**TASK STATEMENT**
Convert the rows from the line containing "How do I perform: Click the" through the line containing "(x=396, y=264)", both included, into a Markdown table with the columns No. and Line, numbering each line and omitting blank lines.

**RECORDS SHOWN**

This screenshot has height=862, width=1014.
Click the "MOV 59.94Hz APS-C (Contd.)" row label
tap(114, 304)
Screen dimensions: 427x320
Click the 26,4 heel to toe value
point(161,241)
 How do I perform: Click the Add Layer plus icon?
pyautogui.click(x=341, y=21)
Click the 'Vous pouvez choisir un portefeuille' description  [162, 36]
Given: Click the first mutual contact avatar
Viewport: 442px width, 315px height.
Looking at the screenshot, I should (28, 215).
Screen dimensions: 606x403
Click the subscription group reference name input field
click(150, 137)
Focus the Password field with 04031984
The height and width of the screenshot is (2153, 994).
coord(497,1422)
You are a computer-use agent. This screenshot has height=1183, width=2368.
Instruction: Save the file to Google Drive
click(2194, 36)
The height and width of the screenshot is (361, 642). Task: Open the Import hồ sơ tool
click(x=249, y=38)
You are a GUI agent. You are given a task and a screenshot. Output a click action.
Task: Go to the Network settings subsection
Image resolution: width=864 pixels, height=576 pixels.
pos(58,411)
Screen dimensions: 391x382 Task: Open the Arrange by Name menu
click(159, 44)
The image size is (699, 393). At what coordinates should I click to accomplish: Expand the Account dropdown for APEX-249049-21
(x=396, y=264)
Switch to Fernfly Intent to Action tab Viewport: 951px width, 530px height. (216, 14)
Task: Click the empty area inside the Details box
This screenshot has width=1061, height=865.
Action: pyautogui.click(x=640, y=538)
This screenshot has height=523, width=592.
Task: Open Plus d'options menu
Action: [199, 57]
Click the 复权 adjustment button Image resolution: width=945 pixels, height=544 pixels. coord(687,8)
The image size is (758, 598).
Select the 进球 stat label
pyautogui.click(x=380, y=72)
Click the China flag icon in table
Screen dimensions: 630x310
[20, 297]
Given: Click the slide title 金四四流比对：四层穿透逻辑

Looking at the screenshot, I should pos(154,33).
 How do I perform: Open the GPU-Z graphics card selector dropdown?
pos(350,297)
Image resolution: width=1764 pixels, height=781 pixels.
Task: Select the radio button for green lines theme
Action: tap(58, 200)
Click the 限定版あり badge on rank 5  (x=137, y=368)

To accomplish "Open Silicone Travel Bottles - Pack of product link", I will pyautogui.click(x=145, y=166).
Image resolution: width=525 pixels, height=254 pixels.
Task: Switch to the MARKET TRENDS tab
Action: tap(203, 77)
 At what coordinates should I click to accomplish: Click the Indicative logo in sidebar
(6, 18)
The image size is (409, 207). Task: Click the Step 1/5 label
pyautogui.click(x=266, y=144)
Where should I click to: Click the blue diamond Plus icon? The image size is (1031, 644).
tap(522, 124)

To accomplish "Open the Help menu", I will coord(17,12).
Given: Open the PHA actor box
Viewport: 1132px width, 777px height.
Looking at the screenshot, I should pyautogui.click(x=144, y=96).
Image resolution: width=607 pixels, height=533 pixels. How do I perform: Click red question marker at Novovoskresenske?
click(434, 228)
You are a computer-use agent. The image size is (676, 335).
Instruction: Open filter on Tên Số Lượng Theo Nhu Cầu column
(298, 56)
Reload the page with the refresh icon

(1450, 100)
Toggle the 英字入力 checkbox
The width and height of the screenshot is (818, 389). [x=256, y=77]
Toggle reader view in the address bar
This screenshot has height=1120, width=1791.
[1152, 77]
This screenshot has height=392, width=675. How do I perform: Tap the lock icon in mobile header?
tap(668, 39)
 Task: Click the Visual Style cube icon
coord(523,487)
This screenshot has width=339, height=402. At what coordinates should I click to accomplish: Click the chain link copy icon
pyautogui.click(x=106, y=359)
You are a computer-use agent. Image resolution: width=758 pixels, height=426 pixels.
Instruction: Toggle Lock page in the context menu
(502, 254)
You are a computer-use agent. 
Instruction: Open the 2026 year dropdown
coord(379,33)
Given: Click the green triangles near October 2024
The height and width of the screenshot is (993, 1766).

**TASK RESULT**
| No. | Line |
|---|---|
| 1 |  How do I perform: Click the Add Layer plus icon? |
| 2 | pyautogui.click(x=341, y=21) |
| 3 | Click the 'Vous pouvez choisir un portefeuille' description  [162, 36] |
| 4 | Given: Click the first mutual contact avatar |
| 5 | Viewport: 442px width, 315px height. |
| 6 | Looking at the screenshot, I should (28, 215). |
| 7 | Screen dimensions: 606x403 |
| 8 | Click the subscription group reference name input field |
| 9 | click(150, 137) |
| 10 | Focus the Password field with 04031984 |
| 11 | The height and width of the screenshot is (2153, 994). |
| 12 | coord(497,1422) |
| 13 | You are a computer-use agent. This screenshot has height=1183, width=2368. |
| 14 | Instruction: Save the file to Google Drive |
| 15 | click(2194, 36) |
| 16 | The height and width of the screenshot is (361, 642). Task: Open the Import hồ sơ tool |
| 17 | click(x=249, y=38) |
| 18 | You are a GUI agent. You are given a task and a screenshot. Output a click action. |
| 19 | Task: Go to the Network settings subsection |
| 20 | Image resolution: width=864 pixels, height=576 pixels. |
| 21 | pos(58,411) |
| 22 | Screen dimensions: 391x382 Task: Open the Arrange by Name menu |
| 23 | click(159, 44) |
| 24 | The image size is (699, 393). At what coordinates should I click to accomplish: Expand the Account dropdown for APEX-249049-21 |
| 25 | (x=396, y=264) |